Prompt:
Could you set down exactly the lines in the records below between the line holding "Where should I click to: Click 'Zubehör" and the line holding "Click the white cowboy hat in the left photo", inclusive?

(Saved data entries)
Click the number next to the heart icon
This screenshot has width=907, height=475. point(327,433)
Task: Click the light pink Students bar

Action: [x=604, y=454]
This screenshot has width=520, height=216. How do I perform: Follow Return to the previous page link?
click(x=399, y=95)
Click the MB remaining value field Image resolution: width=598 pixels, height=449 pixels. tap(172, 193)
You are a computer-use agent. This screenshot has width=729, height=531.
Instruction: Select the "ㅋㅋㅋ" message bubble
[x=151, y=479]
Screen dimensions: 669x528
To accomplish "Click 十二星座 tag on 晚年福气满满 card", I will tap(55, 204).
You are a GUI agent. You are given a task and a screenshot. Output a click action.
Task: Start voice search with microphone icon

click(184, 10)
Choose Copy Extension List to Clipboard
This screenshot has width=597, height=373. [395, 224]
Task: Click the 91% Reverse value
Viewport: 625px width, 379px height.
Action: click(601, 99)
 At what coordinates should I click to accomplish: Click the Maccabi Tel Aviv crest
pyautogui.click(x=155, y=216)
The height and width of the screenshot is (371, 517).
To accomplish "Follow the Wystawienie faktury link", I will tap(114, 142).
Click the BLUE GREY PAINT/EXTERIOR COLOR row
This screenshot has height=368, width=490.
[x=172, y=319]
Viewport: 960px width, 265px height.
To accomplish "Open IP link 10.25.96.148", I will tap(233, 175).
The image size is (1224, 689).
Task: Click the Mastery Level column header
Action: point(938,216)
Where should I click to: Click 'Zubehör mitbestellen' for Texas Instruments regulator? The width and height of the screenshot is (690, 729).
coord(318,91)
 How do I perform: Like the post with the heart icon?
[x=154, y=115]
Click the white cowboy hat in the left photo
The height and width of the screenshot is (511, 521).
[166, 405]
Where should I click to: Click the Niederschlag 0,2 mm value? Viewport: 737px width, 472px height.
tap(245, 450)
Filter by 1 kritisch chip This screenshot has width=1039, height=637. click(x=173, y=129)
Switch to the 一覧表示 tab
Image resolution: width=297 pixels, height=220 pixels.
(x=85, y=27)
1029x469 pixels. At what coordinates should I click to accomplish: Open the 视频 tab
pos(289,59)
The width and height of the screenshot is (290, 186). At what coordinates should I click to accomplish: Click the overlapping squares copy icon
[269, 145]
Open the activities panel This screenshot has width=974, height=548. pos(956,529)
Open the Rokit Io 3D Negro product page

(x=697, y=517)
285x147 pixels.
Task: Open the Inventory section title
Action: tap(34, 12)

Answer space:
Where should I click to: Click 'Zubehör mitbestellen' for Texas Instruments regulator? The width and height of the screenshot is (690, 729).
coord(318,91)
 How do I perform: Like the post with the heart icon?
[x=154, y=115]
Click the white cowboy hat in the left photo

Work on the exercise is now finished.